PASSAGE TO READ >>
I will add this in patch v4.

>>
>>>>
>>>> The EFI memory map is parsed to construct the memblock arrays before
>>>> the memblock arrays can be resized. As the result, memory regions
>>>> beyond INIT_MEMBLOCK_REGIONS are lost.
>>>>
>>>> Allow overriding memblock.memory array size with architecture defined
>>>> INIT_MEMBLOCK_MEMORY_REGIONS and make arm64 to set
>>>> INIT_MEMBLOCK_MEMORY_REGIONS to 1024 when CONFIG_EFI is enabled.
>>>
>>> Right, but first this needs to mention that INIT_MEMBLOCK_MEMORY_REGIONS
>>> (new macro) is being added to replace INIT_MEMBLOCK_REGIONS, representing
>>> max memory regions in the memblock. Platform override comes afterwards.
>>>
>>
>> Add a paragraph before the description,like this?
>>
>> Add a new macro INIT_MEMBLOCK_MEMORY_REGTIONS to replace 
>> INIT_MEMBLOCK_REGTIONS to define the size of the static memblock.memory 
>> array.
> 
> Right.

I will add this paragraph in patch v4.

> 
>>
>>>>
>>>> Signed-off-by: Zhou Guanghui <zhouguanghui1@huawei.com>
>>>> Acked-by: Mike Rapoport <rppt@linux.ibm.com>
>>>> ---
>>>>   arch/arm64/include/asm/memory.h |  9 +++++++++
>>>>   mm/memblock.c                   | 14 +++++++++-----
>>>>   2 files changed, 18 insertions(+), 5 deletions(-)
>>>>
>>>> diff --git a/arch/arm64/include/asm/memory.h b/arch/arm64/include/asm/memory.h
>>>> index 0af70d9abede..eda61c0389c4 100644
>>>> --- a/arch/arm64/include/asm/memory.h
>>>> +++ b/arch/arm64/include/asm/memory.h
>>>> @@ -364,6 +364,15 @@ void dump_mem_limit(void);
>>>>   # define INIT_MEMBLOCK_RESERVED_REGIONS	(INIT_MEMBLOCK_REGIONS + NR_CPUS + 1)
>>>>   #endif
>>>>   
>>>> +/*
>>>> + * memory regions which marked with flag MEMBLOCK_NOMAP may divide a continuous
>>>> + * memory block into multiple parts. As a result, the number of memory regions
>>>> + * is large.
>>>> + */
>>>
>>> As mentioned in the previous version's thread,
>>>
>>> This comment needs be more specific about this increased static array size, being
>>> applicable ONLY for MEMBLOCK_NOMAP regions on EFI system with EFI_UNUSABLE_MEMORY
>>> tagging/flag support.
>>>
>>
>> EFI_UNUSABLE_MEMORY is only one type of the MEMBLOCK_NOMAP region, as 
>> shown in the is_usable_memory function. However, However, I currently 
>> have too many memblocks due to this flag.

DATA PROVIDED >>
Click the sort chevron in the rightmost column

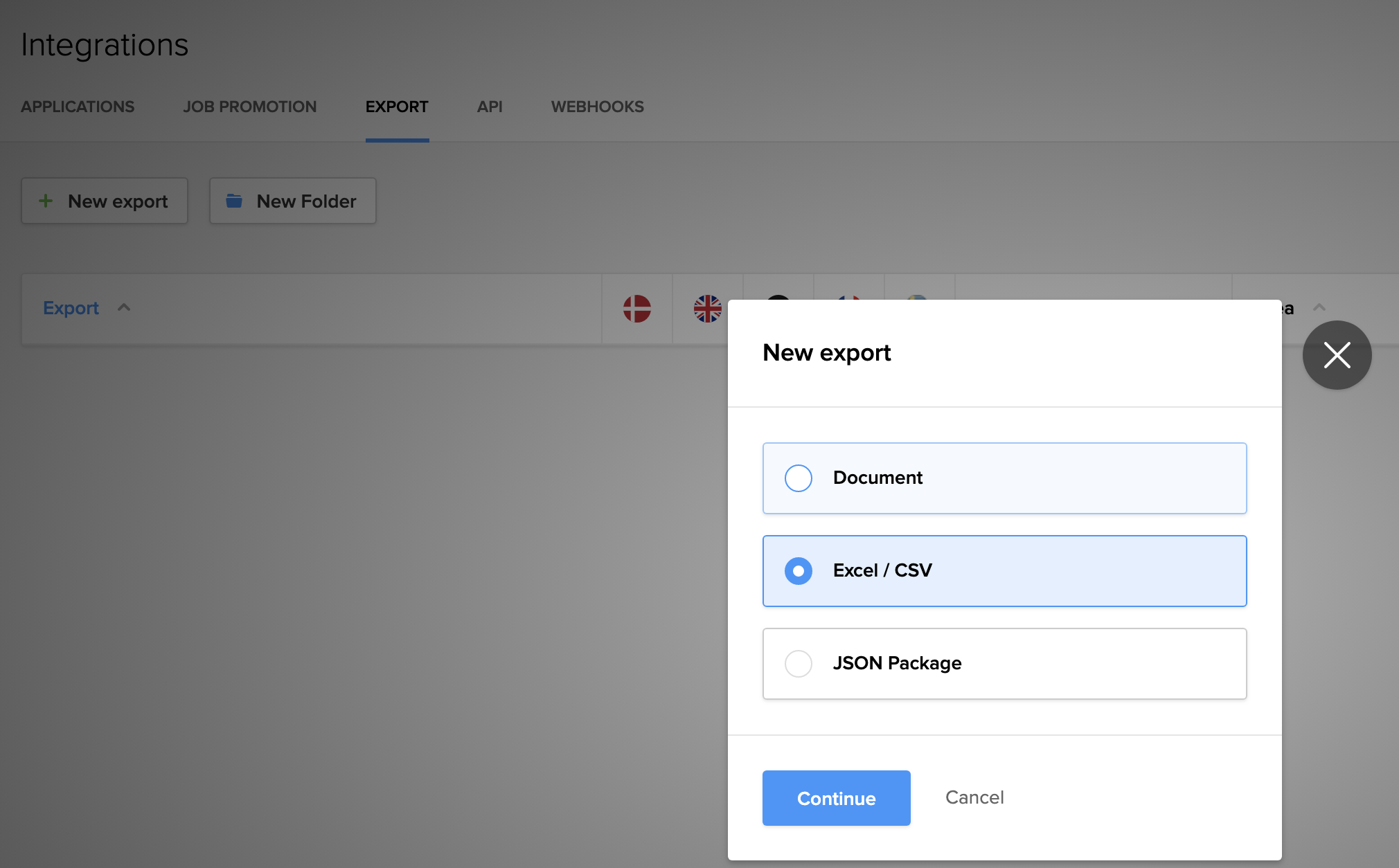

WORK TO COMPLETE >>
1/ Answer these questions from the memblock patch thread:
(a) What value does the patch make arm64 set INIT_MEMBLOCK_MEMORY_REGIONS to when CONFIG_EFI is enabled?
(b) Which two files does the patch change?
(c) In which patch version will the new paragraph be added?
2/ Write the next part of the memblock patch thread, picking up right after its last sentence.
The material isn't needed for anything here.

ANSWERS TO THE EXERCISES >>
1/
(a) 1024
(b) arch/arm64/include/asm/memory.h and mm/memblock.c
(c) v4

2/
> 
> Okay, but adding EFI_UNUSABLE_MEMORY context in that comment will be helpful.
> 

I'll add it to the comment in patch v4.

>>
>>>> +#ifdef CONFIG_EFI
>>>> +#define INIT_MEMBLOCK_MEMORY_REGIONS	1024
>>>
>>> Although 1024 seems adequate as compared to 128 memory regions in the memblock to
>>> handle such error scenarios, but a co-relation with INIT_MEMBLOCK_REGIONS would
>>> be preferred similar to when INIT_MEMBLOCK_RESERVED_REGIONS gets overridden. This
>>> avoid a precedence when random numbers could get assigned in other archs later on.
>>>
>>> $git grep INIT_MEMBLOCK_RESERVED_REGIONS arch/
>>> arch/arm64/include/asm/memory.h:# define INIT_MEMBLOCK_RESERVED_REGIONS (INIT_MEMBLOCK_REGIONS + NR_CPUS + 1)
>>> arch/loongarch/include/asm/sparsemem.h:#define INIT_MEMBLOCK_RESERVED_REGIONS   (INIT_MEMBLOCK_REGIONS + NR_CPUS)
>>>
>>> Something like
>>>
>>> #define INIT_MEMBLOCK_MEMORY_REGIONS	(INIT_MEMBLOCK_REGIONS * 8)
>>>
>>
>> I don't think this is necessary because INIT_MEMBLOCK_REGIONS is not 
>> configurable. The newly added INIT_MEMBLOCK_MEMORY_REGIONS macro is 
>> customized for each platform.
> 
> Even an existing macro INIT_MEMBLOCK_RESERVED_REGIONS still depends on
> INIT_MEMBLOCK_REGIONS (arm64, loongarch) ? The point being, although
> INIT_MEMBLOCK_REGIONS is not configurable, it still does provide enough
> base value, as compared to defining a random number in platforms which
> will override INIT_MEMBLOCK_MEMORY_REGIONS. What is your concern in
> making it dependent on INIT_MEMBLOCK_REGIONS ?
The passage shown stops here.